1893 May 10. Bishop leaves for San Francisco and remains for the rest of the year.

1893 November 14. Charles Reed Bishop Deed No. 5 gives the ahupua‘a of Kaluakoi, Island of Moloka‘i, and other Moloka‘i properties to the trustees under the will of Bernice P. Bishop for the Kamehameha Schools. (GIFT)

1894 February. Bishop donates $20,000 for building construction at the Kamehameha School for Girls. (GIFT)

1894 February 5. Bishop returns to Honolulu from San Francisco. He is 72 years old.

1894 February 26. Bishop donates $123,000 to O‘ahu College. $50,000 is to be used to build Pauahi Hall in honor of his beloved late wife. (GIFT)

1894 March 2. Charles Reed Bishop leaves Hawai‘i for the last time. He becomes a resident of San Francisco. He continues a firm involvement in the Kamehameha Schools. He is opposed to the Provisional Government declared on July 4.

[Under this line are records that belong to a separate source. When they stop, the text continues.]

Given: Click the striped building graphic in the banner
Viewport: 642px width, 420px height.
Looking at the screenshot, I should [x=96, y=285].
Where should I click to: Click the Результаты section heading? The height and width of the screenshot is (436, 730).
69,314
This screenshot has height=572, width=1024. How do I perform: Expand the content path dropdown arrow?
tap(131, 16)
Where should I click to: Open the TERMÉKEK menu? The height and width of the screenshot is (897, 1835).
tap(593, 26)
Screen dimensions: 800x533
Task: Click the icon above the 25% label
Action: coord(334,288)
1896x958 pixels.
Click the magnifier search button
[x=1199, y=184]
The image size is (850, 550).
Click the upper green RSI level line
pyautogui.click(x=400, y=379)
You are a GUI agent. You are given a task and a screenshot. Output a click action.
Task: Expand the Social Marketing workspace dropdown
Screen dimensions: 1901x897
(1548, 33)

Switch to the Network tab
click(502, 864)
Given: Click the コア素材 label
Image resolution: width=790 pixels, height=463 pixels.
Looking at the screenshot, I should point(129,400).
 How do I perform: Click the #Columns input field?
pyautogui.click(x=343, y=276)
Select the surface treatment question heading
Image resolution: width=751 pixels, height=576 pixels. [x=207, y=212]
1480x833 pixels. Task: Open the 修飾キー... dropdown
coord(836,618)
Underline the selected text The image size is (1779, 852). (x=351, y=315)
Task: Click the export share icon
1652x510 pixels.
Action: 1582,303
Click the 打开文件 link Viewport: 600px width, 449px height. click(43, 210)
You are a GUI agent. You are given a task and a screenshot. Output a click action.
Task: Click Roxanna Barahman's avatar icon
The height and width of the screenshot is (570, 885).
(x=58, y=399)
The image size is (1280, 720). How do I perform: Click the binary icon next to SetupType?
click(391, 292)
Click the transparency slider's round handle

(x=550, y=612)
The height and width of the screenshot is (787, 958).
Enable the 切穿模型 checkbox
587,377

1894 December 19. The Kamehameha School for Girls opens. Bishop donates furniture from Keōua Hale to furnish the Girls' School. He contributes to the building fund. (GIFT)

1894-95 Bishop's 35 year interest in the need for a Pacific telecommunications cable to Hawai‘i becomes reality when he joins a California corporation that obtains money and a franchise from the U. S. Congress. The business venture is aborted by political machinations in Hawai'i.